There seems to be a genuine effort by DC to get back to a reasonable facsimile of their pre-Crisis identity. While this is a good thing in theory, some of their efforts are starting to make a lot of people rather nervous.

The trouble began with last summer’s miniseries Identity Crisis. Yes, the choice of words in the title was intentional.

The plot kicked off with the murder of Sue Dibny, the wife of Ralph Dibny, the Elongated Man (not to be confused with Plastic Man, Elastic Lad, Mr. Fantastic, or either version of Elasti-Girl). It was a classic “locked-room” murder mystery, and was proving unsolvable, despite the fact that it was being investigated by the world’s greatest detective, a man with x-ray vision, a man who could shrink to the size of an atom, and at least one bona fide god.

Through the investigation we learned, with more yadda yadda, that several years ago, certain members of the Justice League had telepathically altered several villains. Dr. Light getting to be too much of a threat? Neuter him and let the Teen Titans have their way with him. Worse, when Batman found out…they futzed with his brain too.

The good part of the story was the way it depicted the DCU as a community, where all the heroes knew (and had opinions) of each other. It showed the pecking order (Superman, Batman, and everyone else), the shared history, and some great interactions between the characters.

The bad part was the actual story, beginning with Sue’s brutal murder, flashing back to her attempted rape by Dr.

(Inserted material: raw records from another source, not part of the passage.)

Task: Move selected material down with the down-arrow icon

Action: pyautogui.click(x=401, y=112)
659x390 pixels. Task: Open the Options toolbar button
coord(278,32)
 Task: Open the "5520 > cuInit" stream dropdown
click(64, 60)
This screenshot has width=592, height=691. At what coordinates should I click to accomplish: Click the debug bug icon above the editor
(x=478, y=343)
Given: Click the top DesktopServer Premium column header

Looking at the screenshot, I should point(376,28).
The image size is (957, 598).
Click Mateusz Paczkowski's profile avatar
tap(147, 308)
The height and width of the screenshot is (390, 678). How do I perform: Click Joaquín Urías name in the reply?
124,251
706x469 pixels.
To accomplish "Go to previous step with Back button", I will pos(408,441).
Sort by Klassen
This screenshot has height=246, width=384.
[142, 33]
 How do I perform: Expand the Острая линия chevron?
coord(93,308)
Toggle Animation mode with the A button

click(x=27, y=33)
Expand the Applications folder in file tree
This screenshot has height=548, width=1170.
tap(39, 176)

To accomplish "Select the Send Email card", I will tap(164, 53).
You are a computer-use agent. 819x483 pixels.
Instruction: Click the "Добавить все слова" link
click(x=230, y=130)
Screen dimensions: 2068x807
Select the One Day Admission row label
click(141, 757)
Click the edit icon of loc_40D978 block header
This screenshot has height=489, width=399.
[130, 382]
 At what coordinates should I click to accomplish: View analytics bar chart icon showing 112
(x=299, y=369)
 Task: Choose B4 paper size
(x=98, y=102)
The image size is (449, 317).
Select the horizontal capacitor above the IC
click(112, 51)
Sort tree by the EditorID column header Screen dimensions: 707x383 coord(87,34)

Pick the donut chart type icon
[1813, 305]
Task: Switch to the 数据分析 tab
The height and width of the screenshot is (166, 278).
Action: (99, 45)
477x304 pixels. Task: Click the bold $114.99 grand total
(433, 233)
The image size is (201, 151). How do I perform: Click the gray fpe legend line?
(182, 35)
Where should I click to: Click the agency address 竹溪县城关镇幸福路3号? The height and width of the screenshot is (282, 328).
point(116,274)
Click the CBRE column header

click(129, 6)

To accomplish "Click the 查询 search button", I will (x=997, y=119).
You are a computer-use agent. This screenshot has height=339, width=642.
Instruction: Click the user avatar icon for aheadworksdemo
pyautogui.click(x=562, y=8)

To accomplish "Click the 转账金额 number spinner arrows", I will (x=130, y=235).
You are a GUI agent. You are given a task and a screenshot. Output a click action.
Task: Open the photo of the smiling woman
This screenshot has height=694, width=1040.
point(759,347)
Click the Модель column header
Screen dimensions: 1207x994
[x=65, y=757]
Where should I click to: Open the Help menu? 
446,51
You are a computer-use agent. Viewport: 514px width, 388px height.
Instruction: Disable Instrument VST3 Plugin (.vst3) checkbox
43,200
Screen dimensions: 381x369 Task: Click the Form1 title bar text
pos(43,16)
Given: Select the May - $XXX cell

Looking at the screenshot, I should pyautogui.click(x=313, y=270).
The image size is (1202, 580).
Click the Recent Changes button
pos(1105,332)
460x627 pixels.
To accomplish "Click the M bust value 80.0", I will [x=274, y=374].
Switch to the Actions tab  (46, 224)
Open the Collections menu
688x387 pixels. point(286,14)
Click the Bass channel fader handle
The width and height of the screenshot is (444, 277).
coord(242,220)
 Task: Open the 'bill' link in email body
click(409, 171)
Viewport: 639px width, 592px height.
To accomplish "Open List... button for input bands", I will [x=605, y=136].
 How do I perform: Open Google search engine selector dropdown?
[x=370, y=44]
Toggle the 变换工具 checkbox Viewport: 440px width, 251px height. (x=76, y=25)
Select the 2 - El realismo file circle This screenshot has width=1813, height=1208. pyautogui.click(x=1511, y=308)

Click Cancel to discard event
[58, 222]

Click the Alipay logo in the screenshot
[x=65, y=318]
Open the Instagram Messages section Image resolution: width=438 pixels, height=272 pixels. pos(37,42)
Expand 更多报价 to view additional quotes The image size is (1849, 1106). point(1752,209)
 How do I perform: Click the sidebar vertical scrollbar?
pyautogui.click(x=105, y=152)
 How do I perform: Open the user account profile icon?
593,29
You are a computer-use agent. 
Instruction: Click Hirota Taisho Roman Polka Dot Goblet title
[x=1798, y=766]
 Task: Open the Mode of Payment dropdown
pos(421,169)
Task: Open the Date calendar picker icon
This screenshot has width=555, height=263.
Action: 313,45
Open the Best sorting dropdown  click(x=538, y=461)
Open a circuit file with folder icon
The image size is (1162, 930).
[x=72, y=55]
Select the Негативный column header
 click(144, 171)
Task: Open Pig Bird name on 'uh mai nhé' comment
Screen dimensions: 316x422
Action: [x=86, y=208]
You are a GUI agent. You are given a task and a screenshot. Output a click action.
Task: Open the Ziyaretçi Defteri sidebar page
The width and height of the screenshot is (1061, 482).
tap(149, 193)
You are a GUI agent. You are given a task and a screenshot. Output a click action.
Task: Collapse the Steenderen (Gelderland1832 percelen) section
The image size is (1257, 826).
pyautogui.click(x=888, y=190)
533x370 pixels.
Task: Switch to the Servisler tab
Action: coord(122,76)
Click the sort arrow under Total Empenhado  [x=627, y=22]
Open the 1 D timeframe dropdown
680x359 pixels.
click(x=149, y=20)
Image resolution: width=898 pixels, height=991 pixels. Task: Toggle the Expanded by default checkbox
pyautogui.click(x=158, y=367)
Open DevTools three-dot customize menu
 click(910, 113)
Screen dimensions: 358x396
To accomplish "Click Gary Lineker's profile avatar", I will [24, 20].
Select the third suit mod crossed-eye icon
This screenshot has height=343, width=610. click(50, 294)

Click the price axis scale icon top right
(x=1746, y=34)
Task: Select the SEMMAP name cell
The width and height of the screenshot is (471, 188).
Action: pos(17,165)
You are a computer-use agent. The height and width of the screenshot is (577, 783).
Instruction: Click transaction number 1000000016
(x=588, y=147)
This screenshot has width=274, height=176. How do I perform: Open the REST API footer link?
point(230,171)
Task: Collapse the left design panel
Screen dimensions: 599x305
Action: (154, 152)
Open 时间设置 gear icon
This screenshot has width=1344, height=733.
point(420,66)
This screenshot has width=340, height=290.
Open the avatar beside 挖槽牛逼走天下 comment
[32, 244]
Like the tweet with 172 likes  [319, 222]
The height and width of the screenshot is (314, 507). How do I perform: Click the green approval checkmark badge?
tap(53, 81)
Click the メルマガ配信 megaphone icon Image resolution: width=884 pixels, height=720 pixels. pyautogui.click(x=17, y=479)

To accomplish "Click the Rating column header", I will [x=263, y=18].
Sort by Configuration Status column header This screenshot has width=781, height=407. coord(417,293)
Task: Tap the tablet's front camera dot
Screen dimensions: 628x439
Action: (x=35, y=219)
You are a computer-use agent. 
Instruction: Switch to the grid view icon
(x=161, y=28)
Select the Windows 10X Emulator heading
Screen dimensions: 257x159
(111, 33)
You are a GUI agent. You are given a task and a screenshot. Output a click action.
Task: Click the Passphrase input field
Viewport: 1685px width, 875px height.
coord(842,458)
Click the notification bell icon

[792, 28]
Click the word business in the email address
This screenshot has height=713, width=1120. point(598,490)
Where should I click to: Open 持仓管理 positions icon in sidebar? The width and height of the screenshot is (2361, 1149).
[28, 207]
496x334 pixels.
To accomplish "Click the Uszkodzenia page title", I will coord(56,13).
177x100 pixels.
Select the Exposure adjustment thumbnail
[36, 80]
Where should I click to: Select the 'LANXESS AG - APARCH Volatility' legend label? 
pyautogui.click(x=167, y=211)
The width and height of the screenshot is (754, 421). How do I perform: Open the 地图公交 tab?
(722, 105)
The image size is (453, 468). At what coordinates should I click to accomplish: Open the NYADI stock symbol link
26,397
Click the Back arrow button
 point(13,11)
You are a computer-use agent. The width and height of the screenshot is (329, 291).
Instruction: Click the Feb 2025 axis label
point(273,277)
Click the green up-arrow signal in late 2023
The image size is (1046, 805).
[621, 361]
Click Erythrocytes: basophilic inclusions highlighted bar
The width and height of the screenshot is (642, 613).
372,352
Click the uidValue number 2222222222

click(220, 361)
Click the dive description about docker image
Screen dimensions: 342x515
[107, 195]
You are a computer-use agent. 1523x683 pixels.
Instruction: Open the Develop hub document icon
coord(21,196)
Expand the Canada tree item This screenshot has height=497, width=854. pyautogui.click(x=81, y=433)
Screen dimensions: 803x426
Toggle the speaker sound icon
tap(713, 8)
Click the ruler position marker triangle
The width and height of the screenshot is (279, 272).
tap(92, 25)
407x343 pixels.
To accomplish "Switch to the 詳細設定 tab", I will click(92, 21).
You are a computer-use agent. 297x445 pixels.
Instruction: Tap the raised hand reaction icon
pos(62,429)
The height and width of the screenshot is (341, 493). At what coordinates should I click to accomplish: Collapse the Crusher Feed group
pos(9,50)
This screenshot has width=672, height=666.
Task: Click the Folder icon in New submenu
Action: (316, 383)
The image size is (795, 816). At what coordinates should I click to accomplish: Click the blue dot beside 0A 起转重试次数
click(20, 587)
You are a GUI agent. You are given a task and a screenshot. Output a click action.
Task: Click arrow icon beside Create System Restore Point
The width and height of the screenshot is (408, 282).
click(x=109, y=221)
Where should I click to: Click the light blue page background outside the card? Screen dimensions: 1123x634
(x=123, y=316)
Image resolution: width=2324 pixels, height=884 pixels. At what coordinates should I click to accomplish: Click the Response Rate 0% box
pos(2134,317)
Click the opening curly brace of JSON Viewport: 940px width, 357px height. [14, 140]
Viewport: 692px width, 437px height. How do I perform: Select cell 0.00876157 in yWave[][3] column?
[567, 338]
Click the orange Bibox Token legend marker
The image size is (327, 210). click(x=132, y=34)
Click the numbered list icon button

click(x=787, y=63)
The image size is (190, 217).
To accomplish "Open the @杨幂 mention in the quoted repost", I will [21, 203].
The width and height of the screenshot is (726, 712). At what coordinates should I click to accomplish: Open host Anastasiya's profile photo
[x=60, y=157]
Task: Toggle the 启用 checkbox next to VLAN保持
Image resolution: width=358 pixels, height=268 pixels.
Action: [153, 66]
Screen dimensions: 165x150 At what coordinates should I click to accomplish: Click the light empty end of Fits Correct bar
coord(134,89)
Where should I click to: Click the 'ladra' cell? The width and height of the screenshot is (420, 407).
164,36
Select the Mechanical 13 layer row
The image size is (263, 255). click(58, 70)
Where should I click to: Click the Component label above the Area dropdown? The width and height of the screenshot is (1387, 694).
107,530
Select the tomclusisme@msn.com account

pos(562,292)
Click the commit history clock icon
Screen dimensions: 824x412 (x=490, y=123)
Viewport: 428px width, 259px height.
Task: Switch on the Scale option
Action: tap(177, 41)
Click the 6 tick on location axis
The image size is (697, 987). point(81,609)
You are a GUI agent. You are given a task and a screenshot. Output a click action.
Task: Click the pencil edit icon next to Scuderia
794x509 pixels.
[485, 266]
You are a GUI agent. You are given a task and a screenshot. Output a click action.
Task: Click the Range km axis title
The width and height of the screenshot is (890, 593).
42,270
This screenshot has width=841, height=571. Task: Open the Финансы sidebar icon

Light (leading to his mindfuck), and ending with a lame explanation that Jean Loring, the ex-wife of the Atom, dunnit, in hopes of forcing a reconciliation. To sum up: rape, murder, mindfucks, and a long-beloved supporting character going kill-crazy. Did we learn nothing from the fall of Hal Jordan?

NEXT: Once again, it’s all Judd Winick’s fault.

Copyright 2004 Rich Bowen

I want the sub-rant! This is great! It's like the Cliff Notes version of the DCU. ;)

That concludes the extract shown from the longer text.